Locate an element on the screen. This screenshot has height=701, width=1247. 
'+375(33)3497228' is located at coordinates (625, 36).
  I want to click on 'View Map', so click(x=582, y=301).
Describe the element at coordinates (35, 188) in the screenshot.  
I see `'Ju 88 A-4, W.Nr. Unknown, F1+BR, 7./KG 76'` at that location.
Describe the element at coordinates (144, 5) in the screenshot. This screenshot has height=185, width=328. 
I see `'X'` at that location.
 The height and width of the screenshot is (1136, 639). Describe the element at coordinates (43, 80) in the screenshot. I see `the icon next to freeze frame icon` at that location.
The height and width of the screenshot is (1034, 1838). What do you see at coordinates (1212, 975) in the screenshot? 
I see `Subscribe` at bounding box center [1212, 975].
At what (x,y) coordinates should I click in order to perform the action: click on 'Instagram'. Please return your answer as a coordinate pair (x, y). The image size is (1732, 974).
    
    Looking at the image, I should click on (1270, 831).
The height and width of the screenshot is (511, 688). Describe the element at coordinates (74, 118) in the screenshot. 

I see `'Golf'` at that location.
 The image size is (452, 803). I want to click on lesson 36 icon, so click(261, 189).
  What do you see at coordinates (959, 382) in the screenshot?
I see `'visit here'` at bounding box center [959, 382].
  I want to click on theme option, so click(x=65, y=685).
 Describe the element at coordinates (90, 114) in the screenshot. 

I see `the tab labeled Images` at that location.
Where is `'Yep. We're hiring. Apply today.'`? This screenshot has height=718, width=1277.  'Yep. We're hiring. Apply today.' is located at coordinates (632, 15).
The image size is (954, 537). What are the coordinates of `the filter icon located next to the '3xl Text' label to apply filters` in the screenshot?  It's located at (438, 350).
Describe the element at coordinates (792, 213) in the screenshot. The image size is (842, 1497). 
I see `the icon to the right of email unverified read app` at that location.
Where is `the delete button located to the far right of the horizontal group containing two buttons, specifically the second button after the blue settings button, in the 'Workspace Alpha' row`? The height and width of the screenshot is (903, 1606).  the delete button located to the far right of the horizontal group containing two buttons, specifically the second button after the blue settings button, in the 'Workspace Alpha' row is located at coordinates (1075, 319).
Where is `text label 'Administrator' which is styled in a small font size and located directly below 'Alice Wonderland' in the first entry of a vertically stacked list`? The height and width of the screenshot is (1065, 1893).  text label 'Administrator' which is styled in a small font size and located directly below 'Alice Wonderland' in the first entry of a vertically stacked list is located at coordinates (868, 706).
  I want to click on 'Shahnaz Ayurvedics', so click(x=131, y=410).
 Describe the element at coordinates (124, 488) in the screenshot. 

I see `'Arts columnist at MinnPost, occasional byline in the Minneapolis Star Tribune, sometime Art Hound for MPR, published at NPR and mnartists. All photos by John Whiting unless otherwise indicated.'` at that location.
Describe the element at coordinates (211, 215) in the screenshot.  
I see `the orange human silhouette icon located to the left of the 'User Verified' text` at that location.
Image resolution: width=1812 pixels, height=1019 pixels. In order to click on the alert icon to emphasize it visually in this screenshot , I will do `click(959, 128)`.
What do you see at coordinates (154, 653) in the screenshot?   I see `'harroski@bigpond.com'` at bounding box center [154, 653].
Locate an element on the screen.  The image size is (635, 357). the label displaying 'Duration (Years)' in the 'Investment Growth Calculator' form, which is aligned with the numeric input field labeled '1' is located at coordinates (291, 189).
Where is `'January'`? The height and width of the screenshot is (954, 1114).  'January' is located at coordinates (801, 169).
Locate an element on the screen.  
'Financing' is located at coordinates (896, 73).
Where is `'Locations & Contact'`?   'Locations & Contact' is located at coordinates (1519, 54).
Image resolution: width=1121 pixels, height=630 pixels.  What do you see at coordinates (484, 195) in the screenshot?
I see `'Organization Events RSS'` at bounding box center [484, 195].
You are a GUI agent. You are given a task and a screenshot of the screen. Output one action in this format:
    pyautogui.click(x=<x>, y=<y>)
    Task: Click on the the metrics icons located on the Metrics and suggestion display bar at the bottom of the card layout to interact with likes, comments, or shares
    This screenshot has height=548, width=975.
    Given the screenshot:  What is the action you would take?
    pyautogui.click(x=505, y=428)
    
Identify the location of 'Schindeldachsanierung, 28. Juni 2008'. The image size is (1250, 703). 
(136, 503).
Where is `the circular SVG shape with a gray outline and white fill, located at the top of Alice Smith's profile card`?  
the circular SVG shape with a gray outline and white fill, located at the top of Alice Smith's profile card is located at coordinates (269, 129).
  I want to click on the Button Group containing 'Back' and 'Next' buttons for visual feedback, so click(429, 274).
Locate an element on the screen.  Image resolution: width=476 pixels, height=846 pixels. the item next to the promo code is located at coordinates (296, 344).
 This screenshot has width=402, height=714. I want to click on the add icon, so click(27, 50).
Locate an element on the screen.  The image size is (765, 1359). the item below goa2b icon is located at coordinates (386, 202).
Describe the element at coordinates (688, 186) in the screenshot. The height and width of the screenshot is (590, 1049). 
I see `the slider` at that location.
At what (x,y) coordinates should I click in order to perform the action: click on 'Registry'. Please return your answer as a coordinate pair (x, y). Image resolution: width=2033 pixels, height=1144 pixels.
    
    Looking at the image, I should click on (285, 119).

> _Written request_
Quote the lines of the listing above from the one containing "coordinates (632, 15)." through the one containing "icon to the", both included, character for character.

> _Reply_
Where is `'Yep. We're hiring. Apply today.'`? This screenshot has height=718, width=1277.  'Yep. We're hiring. Apply today.' is located at coordinates (632, 15).
The image size is (954, 537). What are the coordinates of `the filter icon located next to the '3xl Text' label to apply filters` in the screenshot?  It's located at (438, 350).
Describe the element at coordinates (792, 213) in the screenshot. The image size is (842, 1497). 
I see `the icon to the right of email unverified read app` at that location.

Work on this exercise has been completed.